Hillary was distorting Senator Obama’s statements and record to suggest that he had been inconsistent – because she knows that his consistency is part of his appeal, and one that stands in stark contrast to her entire persona.

Second: turbo-charged phrases like “Obama’s perfectly PC nature and almost messiah-like campaign” and “the glittering facade he and the media portray of himself” are difficult to respond to specifically because they reflect feelings rather than substance – this is not to denigrate them, but to place them in a context; I’m certainly guilty of expressing my feelings on political subjects as well. I’ll try to in the last few paragraphs, but let me say that I agree that it is important to hear both sides – but that each of us must be ready to acknowledge that one side might just be entirely, or mainly, wrong.

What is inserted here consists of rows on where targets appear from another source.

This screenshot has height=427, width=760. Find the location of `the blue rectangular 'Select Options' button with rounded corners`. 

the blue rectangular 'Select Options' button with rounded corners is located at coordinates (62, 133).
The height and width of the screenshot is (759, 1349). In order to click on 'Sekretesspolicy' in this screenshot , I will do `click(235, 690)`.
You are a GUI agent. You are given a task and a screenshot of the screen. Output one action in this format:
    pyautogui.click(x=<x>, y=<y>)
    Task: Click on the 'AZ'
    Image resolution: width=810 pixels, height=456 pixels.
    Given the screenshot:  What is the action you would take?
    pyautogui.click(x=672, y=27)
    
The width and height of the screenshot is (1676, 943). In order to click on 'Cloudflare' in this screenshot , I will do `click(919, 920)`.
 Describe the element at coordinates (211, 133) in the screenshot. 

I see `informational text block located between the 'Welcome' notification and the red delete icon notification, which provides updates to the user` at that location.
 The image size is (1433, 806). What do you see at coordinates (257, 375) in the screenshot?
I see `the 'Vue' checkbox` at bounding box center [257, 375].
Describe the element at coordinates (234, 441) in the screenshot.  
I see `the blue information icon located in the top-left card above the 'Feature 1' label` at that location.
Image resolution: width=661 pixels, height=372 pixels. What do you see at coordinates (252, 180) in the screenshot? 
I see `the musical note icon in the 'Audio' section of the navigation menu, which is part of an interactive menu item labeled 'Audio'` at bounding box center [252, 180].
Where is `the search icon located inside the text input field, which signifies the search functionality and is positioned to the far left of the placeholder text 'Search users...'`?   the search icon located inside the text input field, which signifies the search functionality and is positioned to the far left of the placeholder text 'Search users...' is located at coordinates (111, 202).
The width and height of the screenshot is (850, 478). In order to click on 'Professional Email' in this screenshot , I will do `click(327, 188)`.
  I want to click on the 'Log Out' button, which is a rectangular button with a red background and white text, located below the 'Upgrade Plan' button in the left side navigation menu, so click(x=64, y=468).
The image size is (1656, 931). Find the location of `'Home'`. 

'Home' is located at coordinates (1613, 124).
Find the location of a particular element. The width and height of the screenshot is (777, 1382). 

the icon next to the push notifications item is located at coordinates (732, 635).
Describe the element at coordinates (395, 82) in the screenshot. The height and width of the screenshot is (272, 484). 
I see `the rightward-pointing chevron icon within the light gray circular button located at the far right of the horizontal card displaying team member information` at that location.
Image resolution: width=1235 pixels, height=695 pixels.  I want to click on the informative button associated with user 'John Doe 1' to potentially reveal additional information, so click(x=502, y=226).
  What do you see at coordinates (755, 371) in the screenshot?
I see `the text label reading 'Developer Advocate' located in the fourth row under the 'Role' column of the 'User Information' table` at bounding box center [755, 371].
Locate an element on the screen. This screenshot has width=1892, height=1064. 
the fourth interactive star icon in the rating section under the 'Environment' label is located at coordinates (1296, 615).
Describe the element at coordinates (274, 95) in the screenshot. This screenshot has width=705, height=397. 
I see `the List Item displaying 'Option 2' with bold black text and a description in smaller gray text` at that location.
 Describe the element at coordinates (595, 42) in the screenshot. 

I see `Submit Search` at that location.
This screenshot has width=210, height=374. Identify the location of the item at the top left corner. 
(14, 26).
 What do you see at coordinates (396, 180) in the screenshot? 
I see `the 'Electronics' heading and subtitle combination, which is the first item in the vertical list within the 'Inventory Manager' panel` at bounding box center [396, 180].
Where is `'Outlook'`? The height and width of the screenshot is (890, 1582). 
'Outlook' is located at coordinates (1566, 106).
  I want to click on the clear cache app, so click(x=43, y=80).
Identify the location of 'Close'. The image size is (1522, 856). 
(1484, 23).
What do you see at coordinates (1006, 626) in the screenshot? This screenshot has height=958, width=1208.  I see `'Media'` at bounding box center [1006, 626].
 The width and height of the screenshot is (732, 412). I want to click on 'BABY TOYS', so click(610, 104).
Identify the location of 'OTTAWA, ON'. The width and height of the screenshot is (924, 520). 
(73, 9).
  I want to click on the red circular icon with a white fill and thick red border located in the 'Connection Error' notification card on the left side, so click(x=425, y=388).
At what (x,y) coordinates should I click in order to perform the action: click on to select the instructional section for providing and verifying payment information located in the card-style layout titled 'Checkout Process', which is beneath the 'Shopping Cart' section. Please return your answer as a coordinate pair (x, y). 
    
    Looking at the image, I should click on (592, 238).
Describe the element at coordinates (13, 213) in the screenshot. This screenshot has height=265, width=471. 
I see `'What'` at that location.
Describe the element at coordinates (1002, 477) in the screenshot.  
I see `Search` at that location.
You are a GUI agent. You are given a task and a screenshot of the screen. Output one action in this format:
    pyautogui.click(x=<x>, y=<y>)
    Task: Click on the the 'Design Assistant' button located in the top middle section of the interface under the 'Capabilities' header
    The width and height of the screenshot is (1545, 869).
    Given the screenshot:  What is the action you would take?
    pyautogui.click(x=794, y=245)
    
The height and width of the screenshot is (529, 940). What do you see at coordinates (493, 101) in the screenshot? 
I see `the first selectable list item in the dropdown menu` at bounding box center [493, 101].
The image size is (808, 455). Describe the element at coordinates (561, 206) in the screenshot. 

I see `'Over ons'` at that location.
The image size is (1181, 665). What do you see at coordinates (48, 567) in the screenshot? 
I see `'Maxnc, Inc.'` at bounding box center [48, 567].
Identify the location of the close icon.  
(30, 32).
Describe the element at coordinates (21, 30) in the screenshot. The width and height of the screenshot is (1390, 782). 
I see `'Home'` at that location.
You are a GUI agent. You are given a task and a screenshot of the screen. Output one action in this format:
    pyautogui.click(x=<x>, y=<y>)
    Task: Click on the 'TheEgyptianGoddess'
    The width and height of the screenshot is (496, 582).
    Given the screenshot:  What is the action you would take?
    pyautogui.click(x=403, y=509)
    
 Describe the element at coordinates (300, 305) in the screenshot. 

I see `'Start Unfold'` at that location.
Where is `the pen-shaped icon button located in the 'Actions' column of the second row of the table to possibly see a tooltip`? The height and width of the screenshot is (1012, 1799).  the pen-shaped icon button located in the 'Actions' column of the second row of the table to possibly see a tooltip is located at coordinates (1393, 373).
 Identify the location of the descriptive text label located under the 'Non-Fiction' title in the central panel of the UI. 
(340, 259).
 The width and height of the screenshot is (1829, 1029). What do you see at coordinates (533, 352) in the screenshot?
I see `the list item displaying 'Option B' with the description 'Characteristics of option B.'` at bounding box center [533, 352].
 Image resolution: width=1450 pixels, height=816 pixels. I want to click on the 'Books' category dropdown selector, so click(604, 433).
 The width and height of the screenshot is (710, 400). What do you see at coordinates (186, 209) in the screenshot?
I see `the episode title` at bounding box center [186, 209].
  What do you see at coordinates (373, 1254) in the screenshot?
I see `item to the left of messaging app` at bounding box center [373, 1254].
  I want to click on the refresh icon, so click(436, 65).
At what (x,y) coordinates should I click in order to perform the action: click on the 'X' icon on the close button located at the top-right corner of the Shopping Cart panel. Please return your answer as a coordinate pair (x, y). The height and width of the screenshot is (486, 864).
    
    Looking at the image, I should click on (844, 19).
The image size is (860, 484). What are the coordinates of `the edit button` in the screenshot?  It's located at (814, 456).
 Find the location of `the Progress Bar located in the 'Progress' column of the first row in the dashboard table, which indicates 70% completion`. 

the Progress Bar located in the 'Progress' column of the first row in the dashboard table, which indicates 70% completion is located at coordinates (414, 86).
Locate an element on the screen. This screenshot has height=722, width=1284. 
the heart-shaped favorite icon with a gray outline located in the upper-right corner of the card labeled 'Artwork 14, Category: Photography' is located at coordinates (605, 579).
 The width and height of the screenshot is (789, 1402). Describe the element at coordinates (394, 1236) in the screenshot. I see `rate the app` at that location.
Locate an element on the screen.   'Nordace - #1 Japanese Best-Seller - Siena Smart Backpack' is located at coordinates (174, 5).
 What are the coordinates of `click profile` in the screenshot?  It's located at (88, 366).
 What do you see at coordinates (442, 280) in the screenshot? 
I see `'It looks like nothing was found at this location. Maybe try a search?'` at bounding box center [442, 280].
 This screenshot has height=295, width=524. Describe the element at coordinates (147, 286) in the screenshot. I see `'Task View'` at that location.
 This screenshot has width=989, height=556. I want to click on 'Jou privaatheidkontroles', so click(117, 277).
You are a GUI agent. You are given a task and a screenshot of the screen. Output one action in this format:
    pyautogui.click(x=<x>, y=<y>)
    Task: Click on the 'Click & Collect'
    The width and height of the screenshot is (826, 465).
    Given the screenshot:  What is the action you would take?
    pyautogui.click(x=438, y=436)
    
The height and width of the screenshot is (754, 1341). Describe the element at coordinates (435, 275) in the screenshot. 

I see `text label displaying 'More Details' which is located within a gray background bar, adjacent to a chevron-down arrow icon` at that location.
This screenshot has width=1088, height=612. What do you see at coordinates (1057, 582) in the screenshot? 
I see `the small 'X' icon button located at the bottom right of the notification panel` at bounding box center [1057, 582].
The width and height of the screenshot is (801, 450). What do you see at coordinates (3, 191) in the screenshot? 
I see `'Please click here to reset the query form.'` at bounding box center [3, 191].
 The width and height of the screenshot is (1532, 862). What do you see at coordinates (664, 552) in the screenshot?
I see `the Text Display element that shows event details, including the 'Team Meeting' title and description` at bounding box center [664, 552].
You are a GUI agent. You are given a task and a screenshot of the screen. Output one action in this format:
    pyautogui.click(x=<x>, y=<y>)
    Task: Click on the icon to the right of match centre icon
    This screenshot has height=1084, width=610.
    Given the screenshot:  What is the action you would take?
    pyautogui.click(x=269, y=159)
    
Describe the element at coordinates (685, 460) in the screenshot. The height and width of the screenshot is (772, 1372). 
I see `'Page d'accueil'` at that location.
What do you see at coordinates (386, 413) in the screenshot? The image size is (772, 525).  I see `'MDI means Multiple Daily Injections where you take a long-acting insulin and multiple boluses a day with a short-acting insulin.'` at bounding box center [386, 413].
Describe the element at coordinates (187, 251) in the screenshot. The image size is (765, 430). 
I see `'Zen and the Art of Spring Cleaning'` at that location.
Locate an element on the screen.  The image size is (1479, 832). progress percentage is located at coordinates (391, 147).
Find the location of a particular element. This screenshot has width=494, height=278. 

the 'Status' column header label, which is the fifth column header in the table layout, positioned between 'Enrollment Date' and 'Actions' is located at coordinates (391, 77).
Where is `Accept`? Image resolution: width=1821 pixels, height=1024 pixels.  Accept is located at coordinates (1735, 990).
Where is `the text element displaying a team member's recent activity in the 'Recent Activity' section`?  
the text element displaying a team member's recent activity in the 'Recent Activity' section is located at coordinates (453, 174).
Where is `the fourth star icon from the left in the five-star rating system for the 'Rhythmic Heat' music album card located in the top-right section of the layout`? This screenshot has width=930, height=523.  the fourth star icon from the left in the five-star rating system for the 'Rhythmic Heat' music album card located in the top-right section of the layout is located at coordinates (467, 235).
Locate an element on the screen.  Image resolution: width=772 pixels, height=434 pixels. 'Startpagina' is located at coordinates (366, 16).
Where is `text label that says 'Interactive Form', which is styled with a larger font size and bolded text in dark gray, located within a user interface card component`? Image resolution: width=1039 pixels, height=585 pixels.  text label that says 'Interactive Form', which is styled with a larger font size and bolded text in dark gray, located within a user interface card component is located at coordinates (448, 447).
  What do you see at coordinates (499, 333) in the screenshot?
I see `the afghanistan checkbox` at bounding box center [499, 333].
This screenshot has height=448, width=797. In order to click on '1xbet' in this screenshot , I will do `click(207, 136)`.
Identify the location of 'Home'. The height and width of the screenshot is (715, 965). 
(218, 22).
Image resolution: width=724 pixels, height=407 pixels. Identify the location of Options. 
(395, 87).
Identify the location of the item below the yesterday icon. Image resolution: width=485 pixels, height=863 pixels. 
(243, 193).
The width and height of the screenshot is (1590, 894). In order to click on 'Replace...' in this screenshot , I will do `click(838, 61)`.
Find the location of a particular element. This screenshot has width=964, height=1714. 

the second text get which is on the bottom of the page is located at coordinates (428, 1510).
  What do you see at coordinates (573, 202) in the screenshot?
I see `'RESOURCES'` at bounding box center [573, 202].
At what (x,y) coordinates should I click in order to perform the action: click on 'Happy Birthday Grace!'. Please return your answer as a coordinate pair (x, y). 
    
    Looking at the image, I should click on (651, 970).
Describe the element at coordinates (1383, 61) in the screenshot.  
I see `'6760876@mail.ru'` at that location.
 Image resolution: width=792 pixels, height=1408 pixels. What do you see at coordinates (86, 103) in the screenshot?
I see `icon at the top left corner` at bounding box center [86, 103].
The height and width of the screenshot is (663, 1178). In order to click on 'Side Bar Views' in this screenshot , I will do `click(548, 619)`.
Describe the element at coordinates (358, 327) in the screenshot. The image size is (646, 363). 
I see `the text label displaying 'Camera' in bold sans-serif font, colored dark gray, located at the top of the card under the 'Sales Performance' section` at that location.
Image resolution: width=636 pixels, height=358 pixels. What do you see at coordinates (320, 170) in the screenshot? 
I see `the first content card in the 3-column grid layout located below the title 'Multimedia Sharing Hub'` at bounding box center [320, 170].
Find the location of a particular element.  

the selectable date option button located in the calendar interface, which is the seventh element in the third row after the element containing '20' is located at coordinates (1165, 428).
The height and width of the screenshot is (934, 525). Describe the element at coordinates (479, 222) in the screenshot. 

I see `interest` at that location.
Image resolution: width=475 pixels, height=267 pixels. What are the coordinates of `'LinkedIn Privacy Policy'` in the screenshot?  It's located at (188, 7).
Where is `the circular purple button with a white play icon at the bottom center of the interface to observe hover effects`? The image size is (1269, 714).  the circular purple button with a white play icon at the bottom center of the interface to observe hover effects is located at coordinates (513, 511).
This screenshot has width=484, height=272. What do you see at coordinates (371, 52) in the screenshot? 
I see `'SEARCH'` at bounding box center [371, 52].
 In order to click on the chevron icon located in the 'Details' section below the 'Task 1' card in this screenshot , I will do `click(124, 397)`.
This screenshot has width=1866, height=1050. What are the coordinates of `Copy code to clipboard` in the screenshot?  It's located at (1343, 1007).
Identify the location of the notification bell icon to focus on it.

I think it takes an even bigger and more compassionate person to be able to dedicate yourself to helping others simply out of feeling of responsibility and empathy. Hillary dedicated her life to helping children and the less fortunate, but she didn’t need a touching story about rising out of poverty or whatnot, to drive her to do so or to attract more attention to it.

I agree that it takes a very compassionate person to dedicate themselves to helping others out of a feeling of responsibility and empathy. (Although I do not see how explaining what lead one to become compassionate, to understand particular problems, undermines it.)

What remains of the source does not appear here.